Commençant à terminer mes livres de l'été, je naviguai sur les sites littéraires à la recherche d'un nouveau bouquin. Le nom d'Elif Shafak revint souvent, et je me décidai à lire la bâtarde d'Istanbul... Pourquoi celui-ci en particulier? Parce que le titre "claque", il saute aux yeux et attise une certaine curiosité : le terme de bâtarde évoque toujours un inconnu, des conflits familiaux et la difficulté de se construire derrière ce terme. Tout cela me parle, je suis curieux, je vais à la bibliothèque pour l'emprunter.
Je commence la lecture et, sans surprise, ces thèmes sont bien apparus. Au milieu d'un nombre assez conséquent de personnages, on découvre Asya la bâtarde et ses blessures. S’immisçant entre les deux histoires familiales racontées, Asya ne me surprend guère... Pourquoi alors donner un 8 à ce livre?
Parce que Asya fascine dans son interaction avec les autres personnages qui sont tout aussi fascinants! Je me corrige: ce n'est pas Asya qui fascine, mais ses interactions avec les différents protagonistes. En vérité ce n'est pas la bâtarde d'Istanbul l’héroïne, mais Istanbul avec ses habitants, anciens ou actuels, turcs ou arméniens.
Ainsi vient ma première critique de ce livre: avec le choix de ce titre, on se focalise trop sur Asya, ce qui nous amène à deviner la suite et la fin de l'histoire assez facilement. Les twists sont trop attendus. Néanmoins, ce sera ma seule critique.

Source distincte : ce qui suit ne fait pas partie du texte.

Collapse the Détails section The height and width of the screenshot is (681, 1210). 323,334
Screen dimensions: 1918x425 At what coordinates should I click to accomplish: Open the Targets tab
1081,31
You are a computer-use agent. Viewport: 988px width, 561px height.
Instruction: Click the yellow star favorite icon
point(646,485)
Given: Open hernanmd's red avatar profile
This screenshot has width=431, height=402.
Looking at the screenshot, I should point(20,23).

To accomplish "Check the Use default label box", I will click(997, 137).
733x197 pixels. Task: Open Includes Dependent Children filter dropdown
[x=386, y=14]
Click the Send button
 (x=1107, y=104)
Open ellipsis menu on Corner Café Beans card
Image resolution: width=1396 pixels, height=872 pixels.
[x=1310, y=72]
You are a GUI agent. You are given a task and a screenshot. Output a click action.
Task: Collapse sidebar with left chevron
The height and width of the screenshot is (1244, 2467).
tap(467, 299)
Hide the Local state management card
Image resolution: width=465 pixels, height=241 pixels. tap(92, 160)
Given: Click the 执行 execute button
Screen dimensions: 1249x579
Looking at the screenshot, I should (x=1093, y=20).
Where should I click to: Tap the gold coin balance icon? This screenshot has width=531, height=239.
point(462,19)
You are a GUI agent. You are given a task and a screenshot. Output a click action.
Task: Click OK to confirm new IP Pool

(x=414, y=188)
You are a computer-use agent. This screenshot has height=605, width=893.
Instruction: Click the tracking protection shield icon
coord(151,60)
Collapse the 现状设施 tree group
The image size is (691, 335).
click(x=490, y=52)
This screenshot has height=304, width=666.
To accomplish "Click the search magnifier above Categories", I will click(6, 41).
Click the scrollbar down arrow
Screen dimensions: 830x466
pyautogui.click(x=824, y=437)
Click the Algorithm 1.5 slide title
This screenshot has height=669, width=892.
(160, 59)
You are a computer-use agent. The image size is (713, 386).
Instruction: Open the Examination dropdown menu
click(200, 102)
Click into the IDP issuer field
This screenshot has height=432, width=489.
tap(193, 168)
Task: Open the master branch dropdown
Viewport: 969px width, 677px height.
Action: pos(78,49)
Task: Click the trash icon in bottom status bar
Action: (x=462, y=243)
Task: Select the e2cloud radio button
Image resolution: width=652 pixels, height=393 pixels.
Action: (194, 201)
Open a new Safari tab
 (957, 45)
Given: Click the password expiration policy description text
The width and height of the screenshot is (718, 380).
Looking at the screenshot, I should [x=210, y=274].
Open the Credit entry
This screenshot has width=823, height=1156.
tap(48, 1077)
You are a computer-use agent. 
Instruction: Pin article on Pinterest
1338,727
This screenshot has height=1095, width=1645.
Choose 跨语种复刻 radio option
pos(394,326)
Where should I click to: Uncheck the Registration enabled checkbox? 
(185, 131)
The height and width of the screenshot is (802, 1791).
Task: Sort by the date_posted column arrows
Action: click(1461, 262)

En effet, ces twists téléphonés ne changent rien au plaisir de la lecture. Au contraire, on a même la farouche envie d'arriver au twist, simplement pour voir comment tout ce petit monde va réagir. Elif Shafak excelle dans la mise en place des personnages et la création de leurs personnalités, à tel point que ce ne sont plus les événements qui nous intéressent mais la façon dont ils vont être gérés. C'est un livre touchant, troublant et - comme tout bon livre - il nous emmène dans un Istanbul que nous ne connaissons peu, l'Istanbul cosmopolite né de son passé trouble, de sa tragédie cachée et de sa fracture entre traditionalisme et émancipation.
En un certain sens, ce livre pourrait me faire penser à une œuvre inconnue écrite par Salman Rushdie, car Elif Shafak allie histoires familiales multiples qui se croisent, quelques bribes de mystère et de magie, des fractures sociétales, des conflits qui n'en sont pas et les réconciliations qui vont avec. Mais - et c'est à mon sens la grande force de cette œuvre - elle manie à la perfection l'art d'écrire des drames sans vouloir dramatiser, parce que la vie n'est qu'une question de contexte, de coïncidence et que chaque petit détail peut amener à la plus grande des tragédies.